_WHAT TO WORK ON_
Before you write out the listing, remove the pictures; everything else stays exactly as it is.

_INPUT DATA_
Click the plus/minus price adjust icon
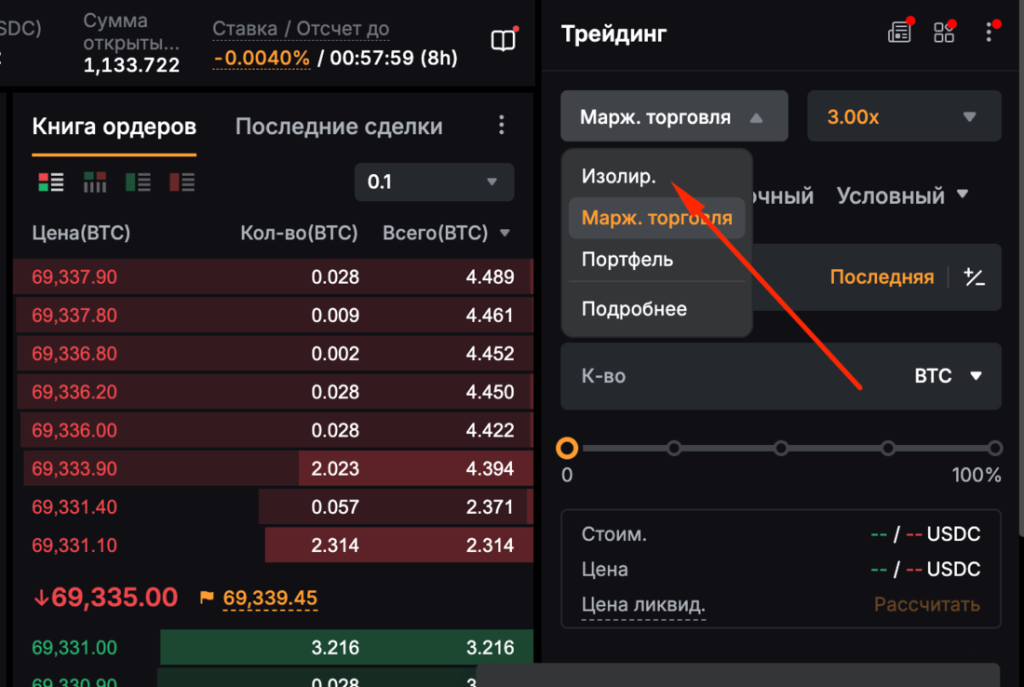[x=974, y=277]
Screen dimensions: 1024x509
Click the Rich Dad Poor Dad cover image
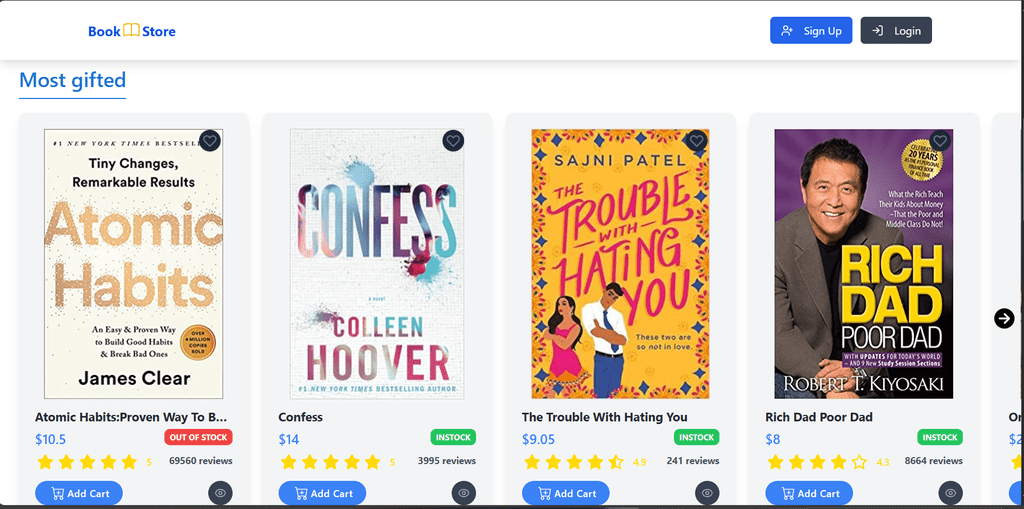(x=863, y=264)
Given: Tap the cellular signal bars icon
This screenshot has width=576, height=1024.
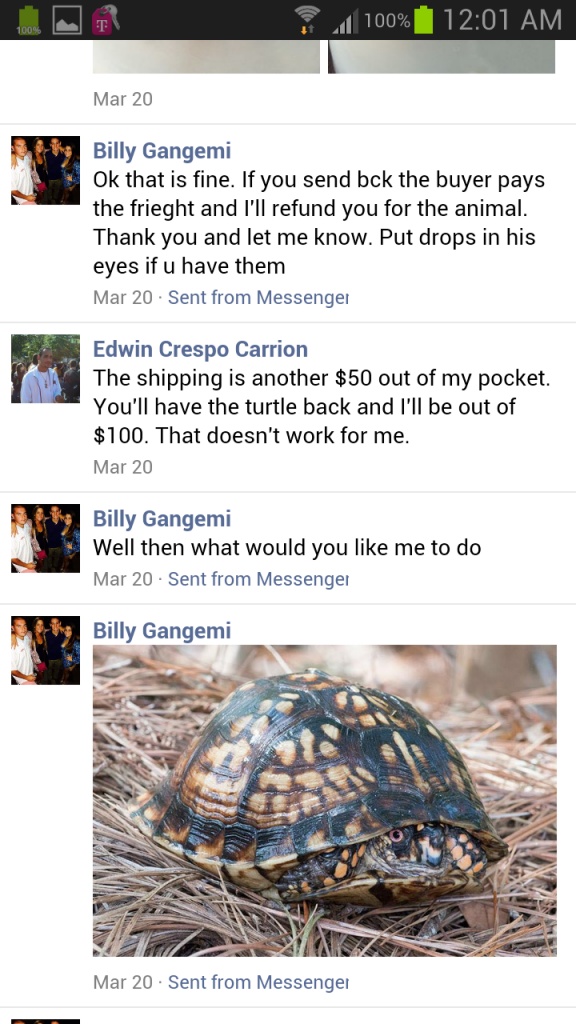Looking at the screenshot, I should (x=345, y=21).
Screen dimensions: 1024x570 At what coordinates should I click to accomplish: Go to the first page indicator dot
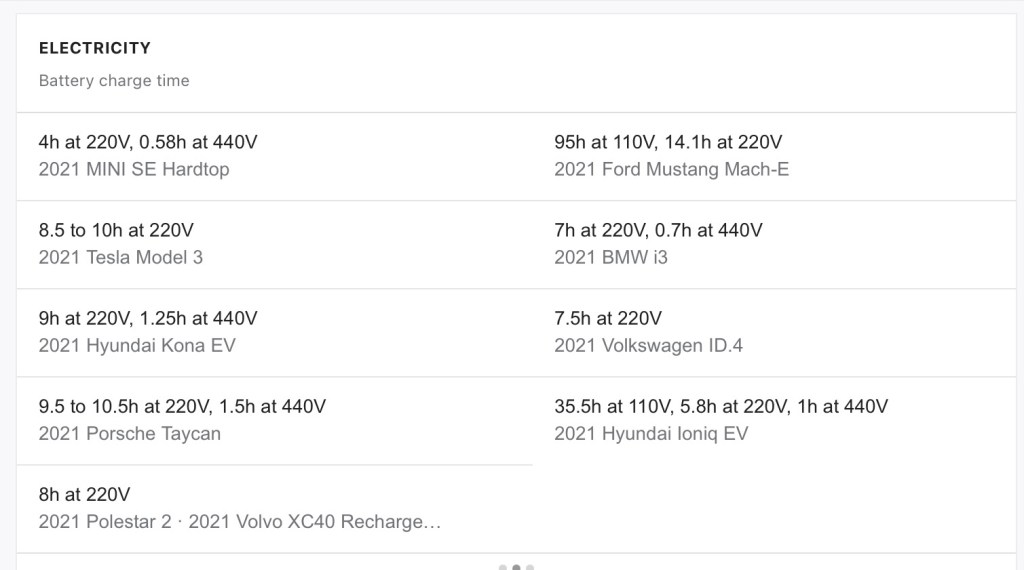point(503,568)
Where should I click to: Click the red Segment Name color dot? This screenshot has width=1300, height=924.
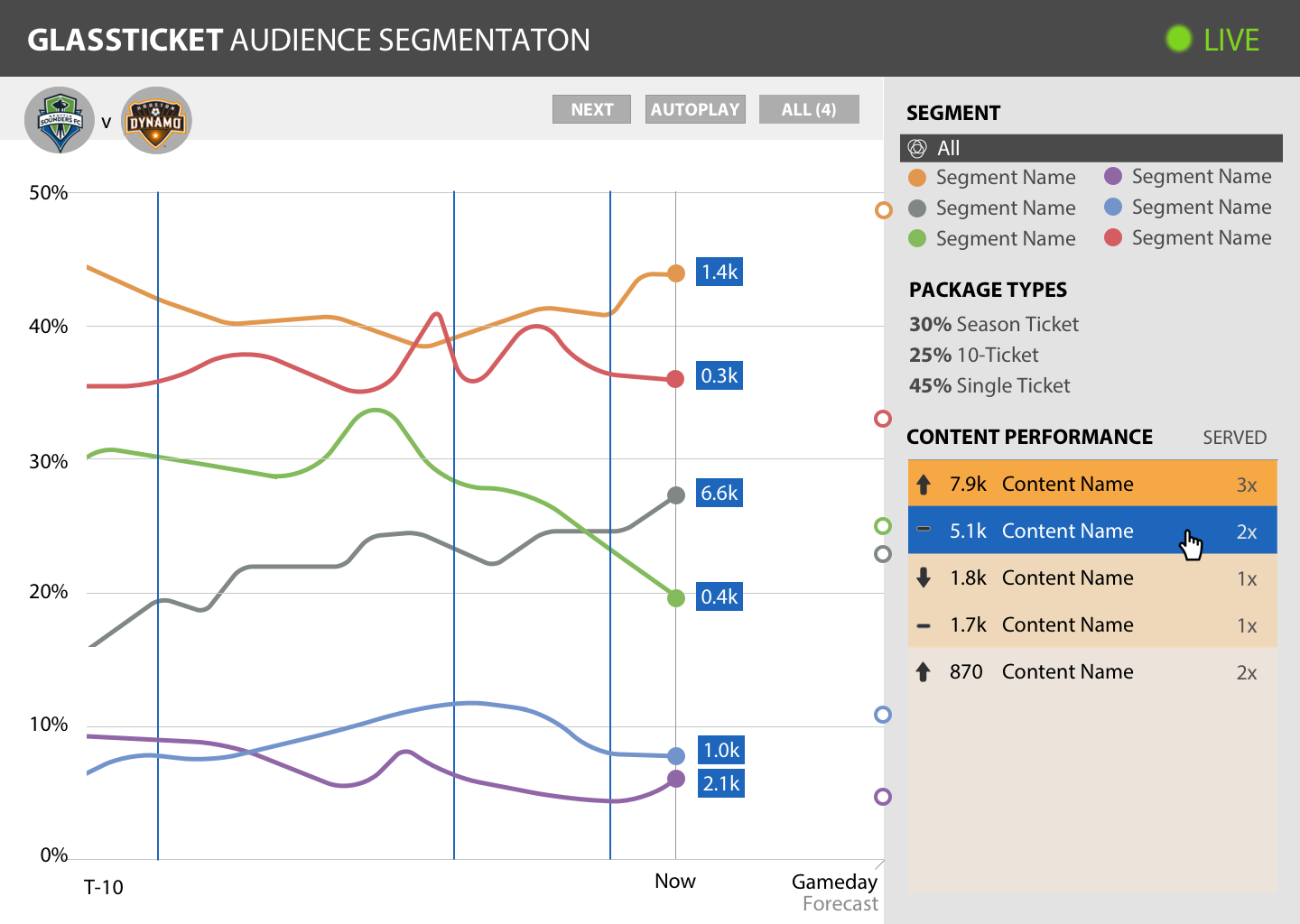1113,237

_SOLUTION TO THIS EXERCISE_
Click the plus/minus price adjust icon
[x=974, y=277]
Screen dimensions: 1024x509
Click the Rich Dad Poor Dad cover image
(x=863, y=264)
Given: Tap the cellular signal bars icon
This screenshot has width=576, height=1024.
Looking at the screenshot, I should (x=345, y=21).
Screen dimensions: 1024x570 At what coordinates should I click to accomplish: Go to the first page indicator dot
point(503,568)
Where should I click to: Click the red Segment Name color dot? This screenshot has width=1300, height=924.
1113,237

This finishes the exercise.